One more thought on Mitt Romney’s loss last night: Could his private equity background be more harmful than helpful?
I’ll stipulate that Romney’s private equity earnings are what got him a seat at the table, but money alone can only take you part of the way. Voters make initial judgments based on candidate biography, and there just aren’t too many people who have a whole lot of respect for private equity. The industry continues to be viewed – usually unfairly – as one that makes its fortunes at the expense of workers, whom it deems disposable.
As Mike Huckabee put it on Leno the other night: “People are looking for a presidential candidate who reminds them more of the guy they work with than the guy who laid them off.”
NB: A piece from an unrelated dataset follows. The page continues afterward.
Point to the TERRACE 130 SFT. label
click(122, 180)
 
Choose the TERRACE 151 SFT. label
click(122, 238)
If the election were happening last year, this might not matter. But we’re in 2008, and private equity is undoubtedly going to generate lots of negative headlines. Leverage-laden portfolio companies are going to be forced to cut costs (which often translates to headcount), and some firms are bound to panic when revenues don’t gel with inflated projections.
For example, a smart GOP candidate will use the Chrysler layoffs as a noose around Romney’s neck in rust-belt states like Michigan (where Romney should otherwise be strong, given that his father was a popular governor there). He hasn’t done private equity for more than a decade, but his biography is steeped in it.
Some voters will want to assign blame for economic misfortune, and Romney could be their unwitting scapegoat.